Remote iTunes Sharing

I keep most of my media - music and photos - on a 250gb external WDC Passport drive. I usually bring it with me when I come in to the office, but I forgot it today. Whoops. So I set about figuring out how to access it remotely.

The Ingredients

iTunes needs two things to access shared music.

  1. A share present on the local network. Which is to say, on one of the networks the machine is directly connnected to.
  2. An entry for that share in Bonjour.

If you lack either of those, it doesn’t work. Fortunately, it’s not hard to trick iTunes into letting you access any share you want. It’s unfortunate, really. If you use Back To My Mac, any Bonjour services - iTunes included - get announced on your local end, but iTunes ignores it because it’s not on the local network.

The Commands

$ ssh -fNL *:36890:127.0.0.1:3689 USER@REMOTE-HOST
$ dns-sd -R "Remote iTunes" _daap._tcp local 36890 &

Breaking it Down

What we’re doing here is pretty straightforward. We use SSH to create a tunnel from the local host to the iTunes share on the remote side. That gives us #1 from our list above. Then we register it with Bonjour, making it visible to iTunes. It works with any host reachable via SSH.

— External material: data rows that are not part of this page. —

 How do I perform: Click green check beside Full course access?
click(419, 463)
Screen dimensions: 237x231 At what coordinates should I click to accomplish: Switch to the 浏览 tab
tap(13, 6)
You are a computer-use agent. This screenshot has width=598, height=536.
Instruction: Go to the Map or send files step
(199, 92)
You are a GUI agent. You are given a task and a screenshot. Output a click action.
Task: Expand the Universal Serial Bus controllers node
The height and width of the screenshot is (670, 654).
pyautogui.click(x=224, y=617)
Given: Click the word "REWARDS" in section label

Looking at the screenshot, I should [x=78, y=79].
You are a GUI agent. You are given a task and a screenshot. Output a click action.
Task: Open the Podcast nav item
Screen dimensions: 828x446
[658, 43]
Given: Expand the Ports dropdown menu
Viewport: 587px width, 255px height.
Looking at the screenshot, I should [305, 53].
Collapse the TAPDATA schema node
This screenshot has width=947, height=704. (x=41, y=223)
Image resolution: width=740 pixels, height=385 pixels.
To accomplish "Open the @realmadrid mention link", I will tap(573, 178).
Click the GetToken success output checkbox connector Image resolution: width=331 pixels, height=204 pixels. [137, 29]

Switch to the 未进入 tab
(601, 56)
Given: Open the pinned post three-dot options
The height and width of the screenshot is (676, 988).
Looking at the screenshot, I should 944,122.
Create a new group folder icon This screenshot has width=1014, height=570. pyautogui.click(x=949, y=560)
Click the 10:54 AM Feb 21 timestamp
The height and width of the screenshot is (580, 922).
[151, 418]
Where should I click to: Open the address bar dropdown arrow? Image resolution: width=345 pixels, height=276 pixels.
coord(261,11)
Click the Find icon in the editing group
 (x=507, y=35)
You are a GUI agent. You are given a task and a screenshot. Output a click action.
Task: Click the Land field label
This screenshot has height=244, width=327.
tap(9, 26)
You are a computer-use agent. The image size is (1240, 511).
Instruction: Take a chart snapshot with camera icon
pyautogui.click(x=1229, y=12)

Simple, straightforward, and works far better than the other approaches I’ve tried.

Future Improvements

If you’re a BTMM user, this is somewhat sub-optimal. You already have a secure tunnel to your remote system, and you’re now layering another on top of it. If there were a simple TCP proxy, you could tunnel the connection with much less overhead. I haven’t found a simple proxy which works yet, though, so this remains a future goal.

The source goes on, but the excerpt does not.